Neuropathological findings. Gross examination. A. Case 1: Coronal section of the right cerebral hemisphere showing: the lateral ventricle dilatation, the thin cerebral mantle, the cortical plate is separated from the underlying intermediate zone by a rim of mineralized tissue, thin corpus callosum (arrow), reduced deep brain nuclei. B. Case 2: Coronal section of cerebral hemispheres showing: triventricular dilatation, short corpus callosum (arrow), diffuse cortical hemorrhagic lesions. C. Case 3: Coronal section of cerebral hemispheres showing: triventricular dilatation and absent corpus callosum (arrow), focal cortical hemorrhagic lesion. Histological findings.

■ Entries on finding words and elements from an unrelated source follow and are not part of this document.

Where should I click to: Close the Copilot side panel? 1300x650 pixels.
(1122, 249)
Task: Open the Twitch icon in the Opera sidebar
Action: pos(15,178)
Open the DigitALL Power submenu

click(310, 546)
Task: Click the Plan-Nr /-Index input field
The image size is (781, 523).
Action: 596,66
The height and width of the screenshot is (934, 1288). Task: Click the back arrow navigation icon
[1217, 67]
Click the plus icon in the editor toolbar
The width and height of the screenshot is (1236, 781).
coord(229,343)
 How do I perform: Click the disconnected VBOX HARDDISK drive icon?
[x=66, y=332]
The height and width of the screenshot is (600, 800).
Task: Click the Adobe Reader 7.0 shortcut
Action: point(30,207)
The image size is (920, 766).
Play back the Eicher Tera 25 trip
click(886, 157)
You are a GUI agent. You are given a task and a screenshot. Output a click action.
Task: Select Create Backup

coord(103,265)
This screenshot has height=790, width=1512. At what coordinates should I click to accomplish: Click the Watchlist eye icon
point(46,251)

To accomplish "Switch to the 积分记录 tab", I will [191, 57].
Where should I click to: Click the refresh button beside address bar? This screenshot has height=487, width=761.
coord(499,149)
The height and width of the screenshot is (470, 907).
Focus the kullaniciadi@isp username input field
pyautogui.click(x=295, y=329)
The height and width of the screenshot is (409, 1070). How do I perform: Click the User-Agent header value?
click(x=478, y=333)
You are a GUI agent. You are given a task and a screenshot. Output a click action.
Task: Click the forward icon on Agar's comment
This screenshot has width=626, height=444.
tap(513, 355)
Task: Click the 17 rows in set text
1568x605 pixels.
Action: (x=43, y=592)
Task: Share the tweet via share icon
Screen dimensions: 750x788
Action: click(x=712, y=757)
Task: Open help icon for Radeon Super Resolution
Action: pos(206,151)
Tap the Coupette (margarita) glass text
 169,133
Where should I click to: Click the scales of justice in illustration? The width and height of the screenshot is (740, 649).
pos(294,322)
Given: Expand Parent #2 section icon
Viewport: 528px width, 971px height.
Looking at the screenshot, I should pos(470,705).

D. Case 1: The cerebral mantle (H&E): Note diffuse inflammatory infiltrate in the arachnoid, associated to ependymal lesions and necrotic zones at the interface between the cortical plate (CP) and the intermediate zone (IZ). E. Case 2: The cerebral mantle (H&E): Note diffuse inflammatory infiltrate in the arachnoid, associated to ependymal lesions and necrotic zones at the interface between the CP and the IZ. CP: cortical plate, IZ: intermediate zone, VZ: ventricular zone. F. Case 3: The cerebral mantle (H&E): Note diffuse inflammatory infiltrate in the arachnoid, associated to ependymal lesions. G. Vasculitis in case 1 (high magnification, H&E). H. Calcified necrotic zone in case 1 (high magnification, H&E). I. Cerebral cortex case 2 (high magnification, H&E): Neuronal rarefaction, apoptotic bodies (arrow). J. Case 3: Inflammatory infiltrate in the arachnoid composed of numerous macrophages and lymphocytes (H&E). Immunohistochemistry. K. M. N. Anti CD68: macrophagic reaction in the wall of cerebral hemisphere, mainly around the necrotic zones in case 1 (magnified field) and 2. O. P. Q. Anti CD3: T lymphocytes are less numerous than macrophages but are also found in all cerebral areas and mainly around necrotic zones (magnified field). R. S. T. Anti CD20: few lymphocytes marked in the arachnoid (magnified field). U. V. W. Anti GFAP: hyperplastic and hypertrophic astrocytes in cerebral parenchyma. Scale bar: 400 μm (D, E, F, K, M, N, O, P, Q, R, S, T, U, V, W), 40 μm (G, H, I, J, magnified fields K, O and R).

Figure 3

Histological and cellular analyses of ZIKV‐infected brains. A–L, in situ hybridization on coronal sections from human fetus ZIKV‐infected (Zikv+, case 1 A–C, E–H, and I–L) ZIKV‐uninfected (D,control) with antisense (AS) and sense (S) RNA probes of Zikv (A–H) and chop (I–L). B, F, and H are the magnifications of insets in A, E, and G, respectively. CP, cortical plate; VZ, ventricular zone. The black arrowhead indicates a single infected bipolar neuron migrating to the CP. M–P Immunolabeling of coronal sections from (case 1) ZIKV‐infected fetal brain with an antibody specific for NS1 (non‐structural protein 1 expressed by flaviviruses). M, O, P represent different dorsal regions of the cerebral cortex of case1 ZIKV‐infected fetal brain. N is a magnification of the insets in M. NS1 is in Red and nuclei are labeled by Hoechst (blue). Q–S, transmission electronic micrographs of frontal cortical sample from the brain of the (case 1) ZIKV‐infected fetus showing a cell with an autophagosome with an electron‐dense 50‐nm ZIKV particle (red square 1) and enlarged ER (red square 2) (Q), another one with enlarged ER and autophagosomes with ZIKV particles (R, S). Red arrows point ZIKV particles. Scale bar: 150 μm (A, C, D), 40 μm (B), 250 μm (E, G, H), 50 μm (F, J, L, M, O), 100 μm (I, K), 10μm (N), 20μm (P), 1 μm (Q, left), 500 nm (Q, right; R; S).